Churchill famously declared during the Second World War that the “Truth is so precious that she must often be attended by a bodyguard of lies” – and the British military effort entailed the largest and most complex exploitation of deception in warfare to date. This involved the twin arms of message interception and code breaking (through the extraordinary work of Bletchley Park in particular), and the use of all kinds of deception tactics (including the use of double agents and entirely fictitious battalions preparing to invade the Pas de Calais around the time of D Day’s Normandy landings).
It raises all kinds of questions about the morality of truth – and yet it seems a pragmatic necessity in wartime, if it can be pulled off.
This has been much in mind this weekend, as I’ve been exploring this element of conspiracies. I’ve particularly enjoyed Joshua Levine’s Operation Fortitude and Sinclair McKay’s The Secret Life of Bletchley Park. What’s more, Joshua and I had a few free hours while the girls were doing other things on Saturday – and we got the train up to Bletchley to have a look around the Code-breaking museum. A fantastic day out. The highlight (apart from the chance to soak up a bit of the atmosphere of the place on what was a perfectly clear, crisp winter’s day despite the place looking rather the worse for ware and in need of further finance) was to be able to wander in Hut 8 – and to see Alan Turing and then Hugh Alexander’s office as they oversaw some of the most important code breaking efforts of the war.

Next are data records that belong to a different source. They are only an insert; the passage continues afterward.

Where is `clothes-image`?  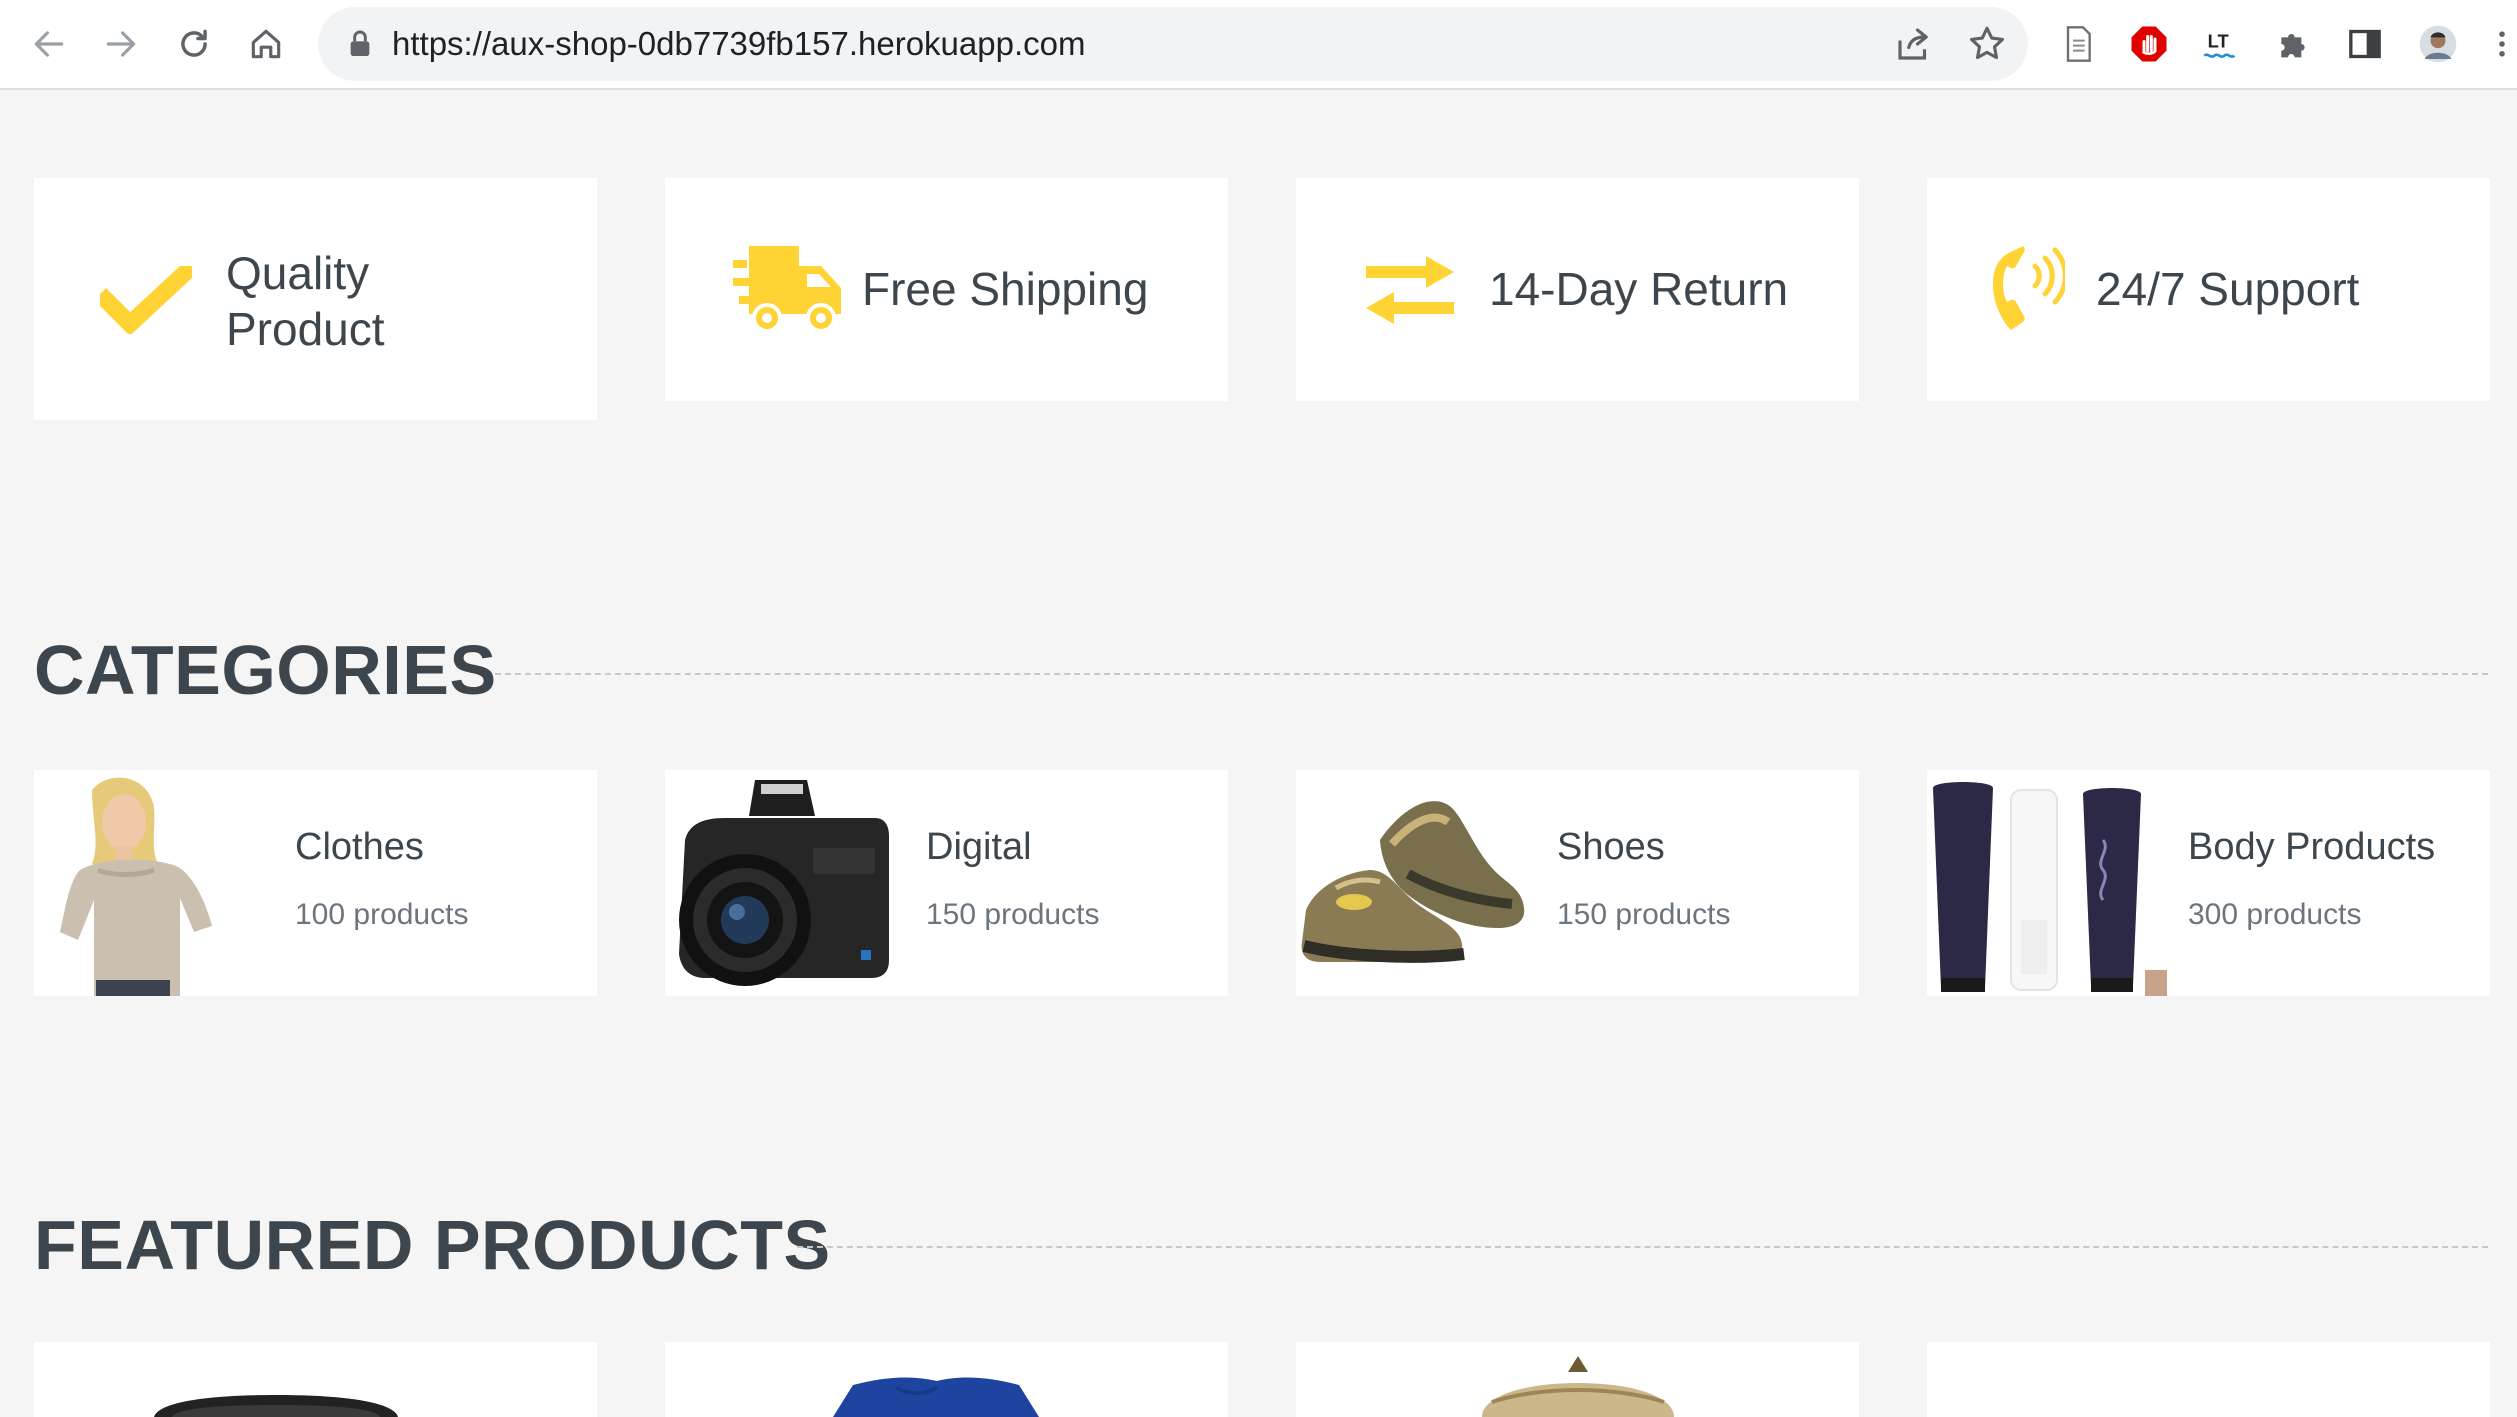
clothes-image is located at coordinates (154, 883).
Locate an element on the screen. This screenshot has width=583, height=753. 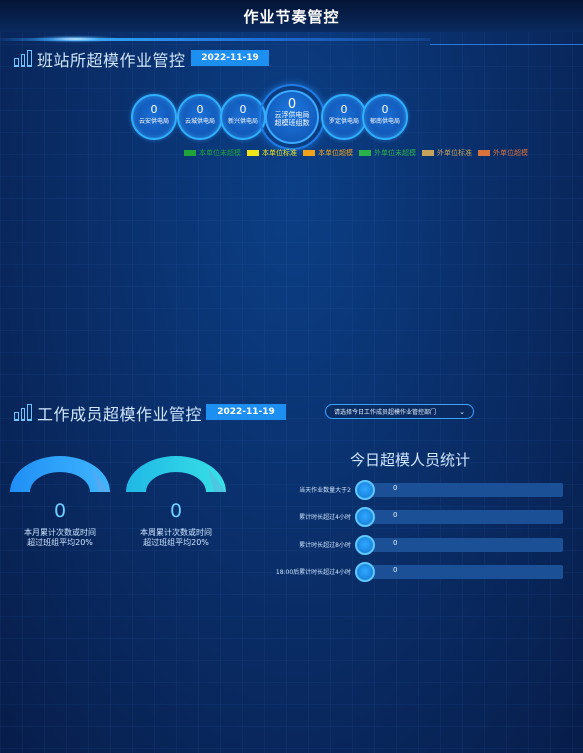
section2-date-badge: 2022-11-19 is located at coordinates (246, 412).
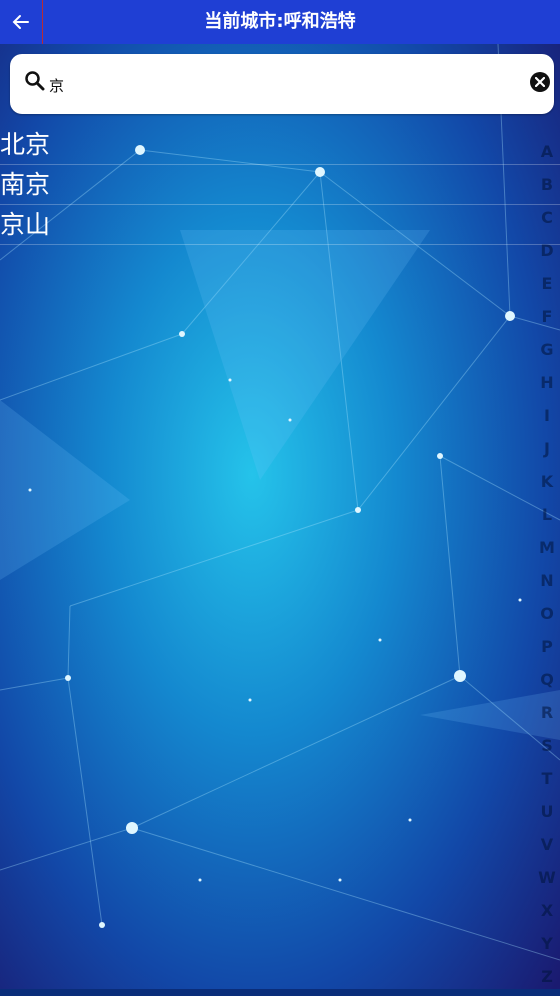  Describe the element at coordinates (274, 85) in the screenshot. I see `search-input` at that location.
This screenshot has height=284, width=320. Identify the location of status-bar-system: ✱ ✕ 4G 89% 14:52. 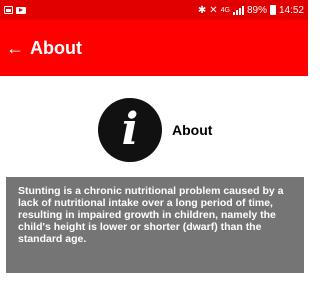
(251, 10).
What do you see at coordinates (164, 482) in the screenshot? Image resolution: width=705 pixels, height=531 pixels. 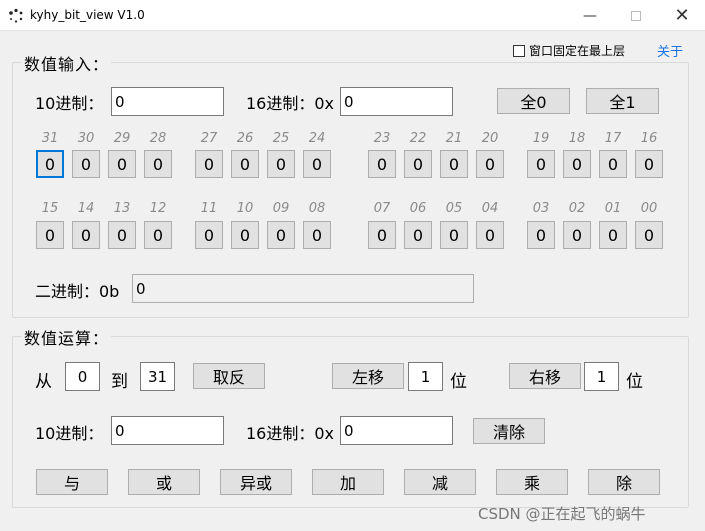 I see `or-button: 或` at bounding box center [164, 482].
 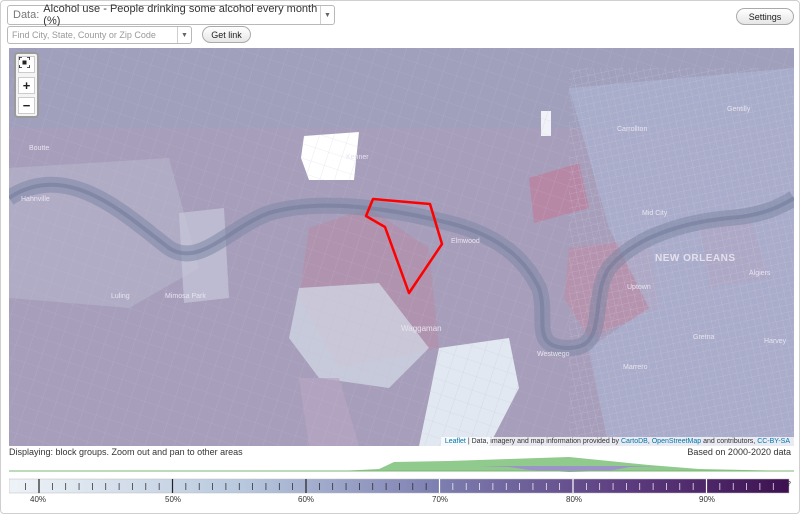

Here are a few snaps (more in the Flickr set here)
This was all in mind as I came to an hilarious moment early on in the war, which provided an important lesson for the Operation Fortitude Planners.
Physical deception was the element of the deception on which least emphasis was placed. In older versions of the plan [of Operation Fortitude] this had not been so. The movement of real troops and the building of fake camps had been envisaged on a sizeable scale, along with widespread displays of dummy tanks and aeroplanes. [Major David] Strangeways had stripped his plan of most of thee elements. Partly this reflected a lack of resources, for if the work had to be compromised, or if the preparation necessary was too elaborate, the deception risked being revealed. An example of this had occurred earlier in the war in Holland when the Germans built a full-scale replica of an airfield out of wood. It proved so painstaking to put together that Allied intelligence was able to observe its construction and note its completion. The next day a British aircraft flew overhead and dropped a single wooden bomb onto it. (Operation Fortitude, p232)
Whether the recipients of this wooden ‘bomb’ saw the funny side of this history doesn’t relate. But I hope so.